- [What is expected]
Only the pictures are to be left out; please reproduce everything else in the data exactly.

- [Working data]
##############################

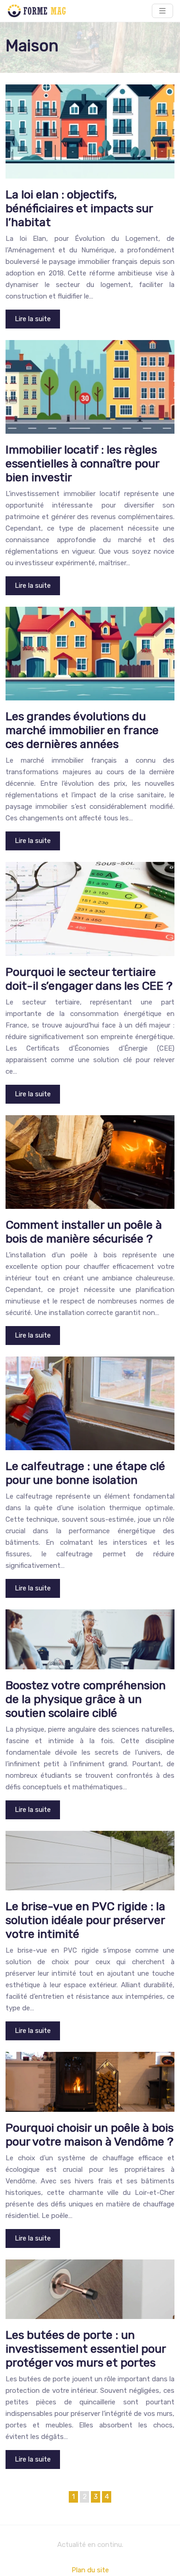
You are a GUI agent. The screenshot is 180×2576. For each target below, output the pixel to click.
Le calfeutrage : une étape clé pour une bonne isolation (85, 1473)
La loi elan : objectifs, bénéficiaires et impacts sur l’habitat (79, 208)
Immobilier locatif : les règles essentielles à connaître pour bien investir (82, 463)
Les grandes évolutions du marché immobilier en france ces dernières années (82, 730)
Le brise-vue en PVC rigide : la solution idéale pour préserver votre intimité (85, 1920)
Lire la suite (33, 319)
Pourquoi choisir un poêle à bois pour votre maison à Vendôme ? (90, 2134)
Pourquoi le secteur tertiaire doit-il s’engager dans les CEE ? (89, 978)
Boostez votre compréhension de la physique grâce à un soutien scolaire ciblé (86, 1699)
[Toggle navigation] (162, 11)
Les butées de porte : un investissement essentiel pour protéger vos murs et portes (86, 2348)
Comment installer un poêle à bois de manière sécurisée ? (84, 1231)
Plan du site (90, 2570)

##############################

- [Exercise result]
You are a GUI agent. The screenshot is 180×2576. For each target below, output the pixel to click.
Le calfeutrage : une étape clé pour une bonne isolation (85, 1473)
La loi elan : objectifs, bénéficiaires et impacts sur l’habitat (79, 208)
Immobilier locatif : les règles essentielles à connaître pour bien investir (82, 463)
Les grandes évolutions du marché immobilier en france ces dernières années (82, 730)
Le brise-vue en PVC rigide : la solution idéale pour préserver votre intimité (85, 1920)
Lire la suite (33, 319)
Pourquoi choisir un poêle à bois pour votre maison à Vendôme ? (90, 2134)
Pourquoi le secteur tertiaire doit-il s’engager dans les CEE ? (89, 978)
Boostez votre compréhension de la physique grâce à un soutien scolaire ciblé (86, 1699)
[Toggle navigation] (162, 11)
Les butées de porte : un investissement essentiel pour protéger vos murs et portes (86, 2348)
Comment installer un poêle à bois de manière sécurisée ? (84, 1231)
Plan du site (90, 2570)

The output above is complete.